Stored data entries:

- - -

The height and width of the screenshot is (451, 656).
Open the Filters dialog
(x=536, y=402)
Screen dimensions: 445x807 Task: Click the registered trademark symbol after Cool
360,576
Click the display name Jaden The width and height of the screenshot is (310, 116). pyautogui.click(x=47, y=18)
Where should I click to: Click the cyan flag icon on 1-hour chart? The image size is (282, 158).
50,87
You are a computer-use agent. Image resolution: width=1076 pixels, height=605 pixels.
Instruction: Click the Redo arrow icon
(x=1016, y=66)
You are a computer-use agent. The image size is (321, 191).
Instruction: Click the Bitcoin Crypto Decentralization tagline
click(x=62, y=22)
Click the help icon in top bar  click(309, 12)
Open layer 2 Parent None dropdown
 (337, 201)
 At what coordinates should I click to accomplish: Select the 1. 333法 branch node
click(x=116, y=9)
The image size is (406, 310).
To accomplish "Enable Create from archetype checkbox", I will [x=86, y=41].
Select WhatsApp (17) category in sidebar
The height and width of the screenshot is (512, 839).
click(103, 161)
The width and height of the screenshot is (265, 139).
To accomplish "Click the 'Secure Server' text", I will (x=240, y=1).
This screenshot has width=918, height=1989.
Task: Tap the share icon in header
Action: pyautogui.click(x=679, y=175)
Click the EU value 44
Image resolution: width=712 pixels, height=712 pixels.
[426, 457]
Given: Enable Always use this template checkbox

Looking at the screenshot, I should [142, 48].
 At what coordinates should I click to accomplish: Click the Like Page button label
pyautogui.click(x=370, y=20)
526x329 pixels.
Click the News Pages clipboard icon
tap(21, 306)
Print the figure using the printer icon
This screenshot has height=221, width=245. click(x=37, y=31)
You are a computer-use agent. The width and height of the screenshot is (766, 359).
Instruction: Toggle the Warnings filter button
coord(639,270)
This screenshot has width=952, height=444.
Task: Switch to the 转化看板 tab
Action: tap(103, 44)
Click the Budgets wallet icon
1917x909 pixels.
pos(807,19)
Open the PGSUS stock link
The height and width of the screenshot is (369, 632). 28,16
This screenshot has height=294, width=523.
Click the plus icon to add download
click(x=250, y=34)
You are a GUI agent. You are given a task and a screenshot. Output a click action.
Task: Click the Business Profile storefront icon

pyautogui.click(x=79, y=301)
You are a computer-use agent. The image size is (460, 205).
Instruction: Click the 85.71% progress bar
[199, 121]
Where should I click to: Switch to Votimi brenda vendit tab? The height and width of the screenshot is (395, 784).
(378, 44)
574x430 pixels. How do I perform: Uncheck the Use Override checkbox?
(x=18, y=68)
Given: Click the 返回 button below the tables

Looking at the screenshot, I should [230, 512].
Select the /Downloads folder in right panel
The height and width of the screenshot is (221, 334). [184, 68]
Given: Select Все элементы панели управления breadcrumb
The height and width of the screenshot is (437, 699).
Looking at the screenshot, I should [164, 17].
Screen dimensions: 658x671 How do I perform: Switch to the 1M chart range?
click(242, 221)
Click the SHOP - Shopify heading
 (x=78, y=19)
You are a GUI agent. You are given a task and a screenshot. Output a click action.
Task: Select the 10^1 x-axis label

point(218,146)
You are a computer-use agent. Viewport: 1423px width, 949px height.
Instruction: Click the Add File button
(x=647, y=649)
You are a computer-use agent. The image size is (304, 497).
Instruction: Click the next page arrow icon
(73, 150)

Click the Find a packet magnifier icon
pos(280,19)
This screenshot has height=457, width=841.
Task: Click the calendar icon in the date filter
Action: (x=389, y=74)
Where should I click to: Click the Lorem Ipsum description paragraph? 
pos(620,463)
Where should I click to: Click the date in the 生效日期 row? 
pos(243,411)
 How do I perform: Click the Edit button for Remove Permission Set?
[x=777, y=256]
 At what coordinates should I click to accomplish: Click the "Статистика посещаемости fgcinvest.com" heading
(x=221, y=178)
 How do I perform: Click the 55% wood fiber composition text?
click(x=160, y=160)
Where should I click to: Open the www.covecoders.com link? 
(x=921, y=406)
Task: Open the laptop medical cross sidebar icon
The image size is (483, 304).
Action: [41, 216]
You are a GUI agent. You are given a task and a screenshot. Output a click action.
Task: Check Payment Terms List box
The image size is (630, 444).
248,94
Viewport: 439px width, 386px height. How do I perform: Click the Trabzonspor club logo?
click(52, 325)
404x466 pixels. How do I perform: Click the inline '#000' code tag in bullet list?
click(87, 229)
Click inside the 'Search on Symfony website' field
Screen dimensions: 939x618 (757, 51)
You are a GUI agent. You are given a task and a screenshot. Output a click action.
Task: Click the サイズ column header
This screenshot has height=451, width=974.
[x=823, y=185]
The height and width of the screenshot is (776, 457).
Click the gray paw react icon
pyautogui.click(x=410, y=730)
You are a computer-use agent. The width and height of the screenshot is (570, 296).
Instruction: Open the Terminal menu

- - -

_Exercise description:_ Output every entry word for word.

_Response box:_
The height and width of the screenshot is (451, 656).
Open the Filters dialog
(x=536, y=402)
Screen dimensions: 445x807 Task: Click the registered trademark symbol after Cool
360,576
Click the display name Jaden The width and height of the screenshot is (310, 116). pyautogui.click(x=47, y=18)
Where should I click to: Click the cyan flag icon on 1-hour chart? The image size is (282, 158).
50,87
You are a computer-use agent. Image resolution: width=1076 pixels, height=605 pixels.
Instruction: Click the Redo arrow icon
(x=1016, y=66)
You are a computer-use agent. The image size is (321, 191).
Instruction: Click the Bitcoin Crypto Decentralization tagline
click(x=62, y=22)
Click the help icon in top bar  click(309, 12)
Open layer 2 Parent None dropdown
 (337, 201)
 At what coordinates should I click to accomplish: Select the 1. 333法 branch node
click(x=116, y=9)
The image size is (406, 310).
To accomplish "Enable Create from archetype checkbox", I will [x=86, y=41].
Select WhatsApp (17) category in sidebar
The height and width of the screenshot is (512, 839).
click(103, 161)
The width and height of the screenshot is (265, 139).
To accomplish "Click the 'Secure Server' text", I will (x=240, y=1).
This screenshot has width=918, height=1989.
Task: Tap the share icon in header
Action: pyautogui.click(x=679, y=175)
Click the EU value 44
Image resolution: width=712 pixels, height=712 pixels.
[426, 457]
Given: Enable Always use this template checkbox

Looking at the screenshot, I should [142, 48].
 At what coordinates should I click to accomplish: Click the Like Page button label
pyautogui.click(x=370, y=20)
526x329 pixels.
Click the News Pages clipboard icon
tap(21, 306)
Print the figure using the printer icon
This screenshot has height=221, width=245. click(x=37, y=31)
You are a computer-use agent. The width and height of the screenshot is (766, 359).
Instruction: Toggle the Warnings filter button
coord(639,270)
This screenshot has width=952, height=444.
Task: Switch to the 转化看板 tab
Action: tap(103, 44)
Click the Budgets wallet icon
1917x909 pixels.
pos(807,19)
Open the PGSUS stock link
The height and width of the screenshot is (369, 632). 28,16
This screenshot has height=294, width=523.
Click the plus icon to add download
click(x=250, y=34)
You are a GUI agent. You are given a task and a screenshot. Output a click action.
Task: Click the Business Profile storefront icon

pyautogui.click(x=79, y=301)
You are a computer-use agent. The image size is (460, 205).
Instruction: Click the 85.71% progress bar
[199, 121]
Where should I click to: Switch to Votimi brenda vendit tab? The height and width of the screenshot is (395, 784).
(378, 44)
574x430 pixels. How do I perform: Uncheck the Use Override checkbox?
(x=18, y=68)
Given: Click the 返回 button below the tables

Looking at the screenshot, I should [230, 512].
Select the /Downloads folder in right panel
The height and width of the screenshot is (221, 334). [184, 68]
Given: Select Все элементы панели управления breadcrumb
The height and width of the screenshot is (437, 699).
Looking at the screenshot, I should [164, 17].
Screen dimensions: 658x671 How do I perform: Switch to the 1M chart range?
click(242, 221)
Click the SHOP - Shopify heading
 (x=78, y=19)
You are a GUI agent. You are given a task and a screenshot. Output a click action.
Task: Select the 10^1 x-axis label

point(218,146)
You are a computer-use agent. Viewport: 1423px width, 949px height.
Instruction: Click the Add File button
(x=647, y=649)
You are a computer-use agent. The image size is (304, 497).
Instruction: Click the next page arrow icon
(73, 150)

Click the Find a packet magnifier icon
pos(280,19)
This screenshot has height=457, width=841.
Task: Click the calendar icon in the date filter
Action: (x=389, y=74)
Where should I click to: Click the Lorem Ipsum description paragraph? 
pos(620,463)
Where should I click to: Click the date in the 生效日期 row? 
pos(243,411)
 How do I perform: Click the Edit button for Remove Permission Set?
[x=777, y=256]
 At what coordinates should I click to accomplish: Click the "Статистика посещаемости fgcinvest.com" heading
(x=221, y=178)
 How do I perform: Click the 55% wood fiber composition text?
click(x=160, y=160)
Where should I click to: Open the www.covecoders.com link? 
(x=921, y=406)
Task: Open the laptop medical cross sidebar icon
The image size is (483, 304).
Action: [41, 216]
You are a GUI agent. You are given a task and a screenshot. Output a click action.
Task: Check Payment Terms List box
The image size is (630, 444).
248,94
Viewport: 439px width, 386px height. How do I perform: Click the Trabzonspor club logo?
click(52, 325)
404x466 pixels. How do I perform: Click the inline '#000' code tag in bullet list?
click(87, 229)
Click inside the 'Search on Symfony website' field
Screen dimensions: 939x618 (757, 51)
You are a GUI agent. You are given a task and a screenshot. Output a click action.
Task: Click the サイズ column header
This screenshot has height=451, width=974.
[x=823, y=185]
The height and width of the screenshot is (776, 457).
Click the gray paw react icon
pyautogui.click(x=410, y=730)
You are a computer-use agent. The width and height of the screenshot is (570, 296).
Instruction: Open the Terminal menu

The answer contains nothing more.